Title: $\mathfrak{sl}_n$-link homologies using $\dot{\textbf{U}}_q(\mathfrak{sl}_m)$-highest weight theory
2014.04.16 |
Date | Wed 23 Apr |
Time | 14:15 — 15:15 |
Location | Aud D.3 |
Abstract
The Jones polynomial is a celebrated invariant of links. One way to ``explain'' its appearance is the usage of the representation theory of $\textbf{U}_q(\mathfrak{sl}_2)$. Hence the name $\mathfrak{sl}_2$-link polynomial.
It has $\mathfrak{sl}_n$ variants using the representation theory of $\textbf{U}_q(\mathfrak{sl}_n)$ instead. Moreover, all of them have categorifications called the Khovanov-Rozansky $\mathfrak{sl}_n$-link homologies. These are certain chain complexes of graded vector spaces whose graded Euler characteristic gives the $\mathfrak{sl}_n$-link polynomials.

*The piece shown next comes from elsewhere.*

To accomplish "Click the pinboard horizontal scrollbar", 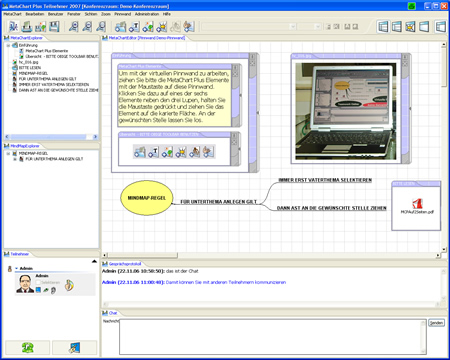I will click(271, 255).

All of them have an underlying combinatorial and diagrammatic structure called $\mathfrak{sl}_n$-webs for the polynomials and $\mathfrak{sl}_n$-foams for the homologies. We will explain these in detail \textbf{focussing on $n=2$ and the level of webs} (this is just convenient: Everything works for any $n>1$ and on the level of the $\mathfrak{sl}_n$-link homologies).
Then we explain how the $\mathfrak{sl}_n$-webs form an irreducible $\dot{\textbf{U}}_q(\mathfrak{sl}_m)$-module of a certain highest weight. This gives rise to an ``explanation'' of the $\mathfrak{sl}_n$-link polynomials using $\dot{\textbf{U}}_q(\mathfrak{sl}_m)$-highest weight theory - in contrast to the Reshetikhin-Turaev approach that ``explains'' them using $\textbf{U}_q(\mathfrak{sl}_n)$-intertwiners.
The same works for the $\mathfrak{sl}_n$-link homologies: They can be ``explained'' using ``categorified'' highest weight theory of $\dot{\textbf{U}}_q(\mathfrak{sl}_m)$: Khovanov-Lauda's categorification $\mathcal U(\mathfrak{sl}_m)$ of $\dot{\textbf{U}}_q(\mathfrak{sl}_m)$.
In fact, something better is going on that we do not explain in much detail: Since $\textbf{U}_q^-(\mathfrak{sl}_m)$ suffices on the level of $\mathfrak{sl}_n$-webs, the cyclotomic KL-R algebras suffices on the ``higher'' level.